The algorithm in the CANOCO software constraints the results during
  iteration by performing a linear regression of weighted averages (WA)
  scores on constraints and taking the fitted values of this regression
  as linear combination (LC) scores (ter Braak 1984). The WA scores are
  directly found from species scores, but LC scores are linear
  combinations of constraints in the regression. With type =
  "canoco" the raw residuals are the differences of WA and LC scores,
  and the residual standard deviation (sigma) is taken to
  be the axis sum of squared WA scores minus one. These quantities have
  no relationship to residual component of ordination, but they rather
  are methodological artefacts of an algorithm that is not used in
  vegan. The result is a matrix with dimensions no. of
  observations times no. of constrained axes.

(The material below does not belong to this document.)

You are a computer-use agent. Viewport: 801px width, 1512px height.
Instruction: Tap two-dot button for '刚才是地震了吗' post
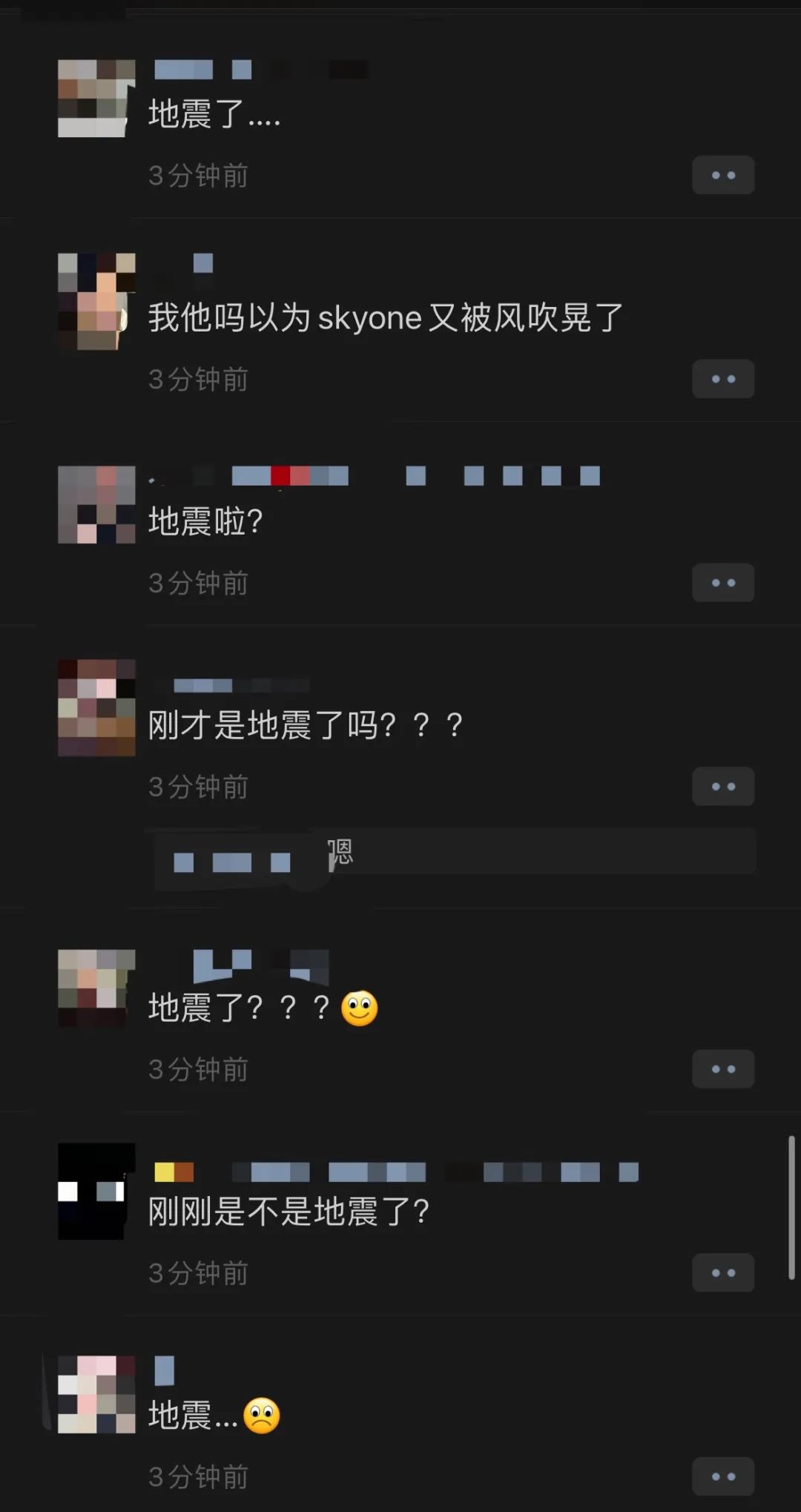coord(723,786)
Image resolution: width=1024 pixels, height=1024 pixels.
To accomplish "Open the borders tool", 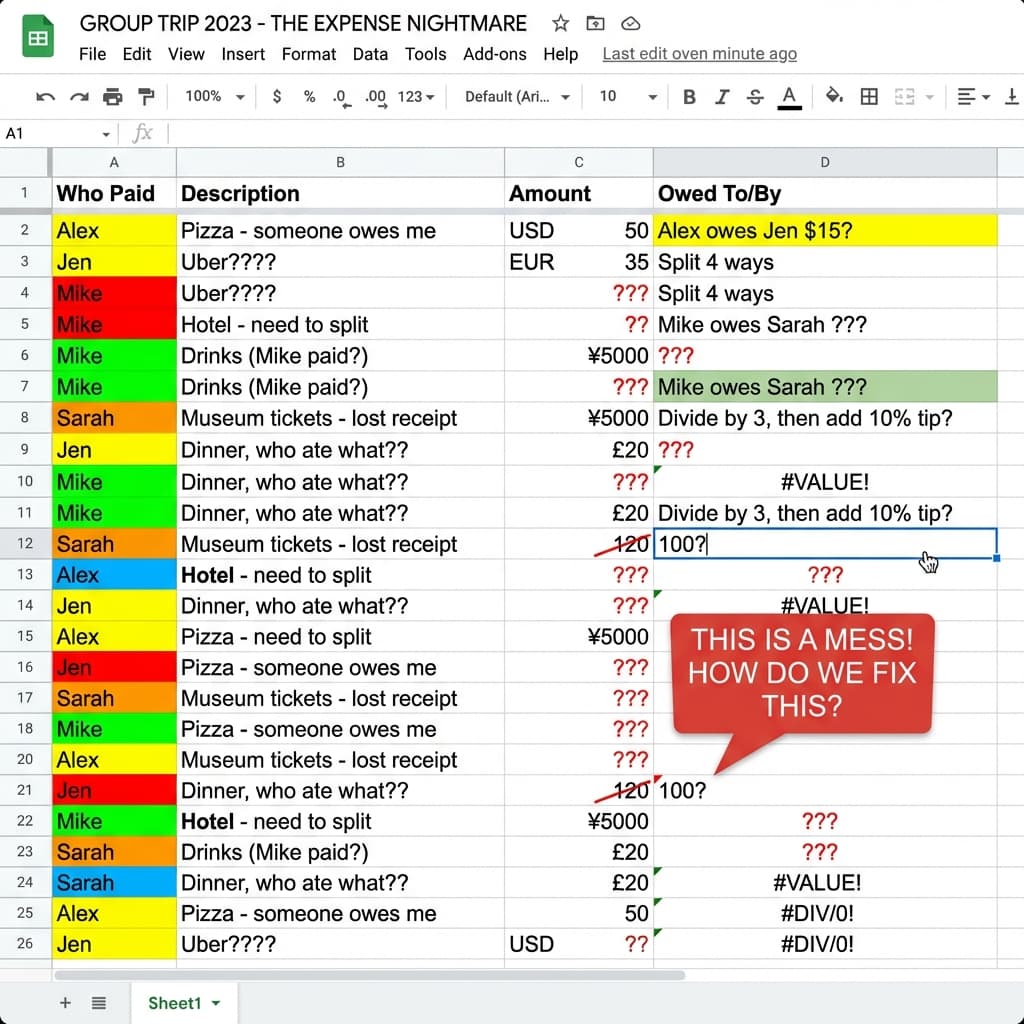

Function vcov returns the matrix of variances and
  covariances of regression coefficients. The diagonal values of this
  matrix are the variances, and their square roots give the standard
  errors of regression coefficients. The function is based on
  SSD that extracts the sum of squares and crossproducts
  of residuals. The residuals are defined similarly as in influence
  measures and with each type they have similar properties and
  limitations, and define the dimensions of the result matrix.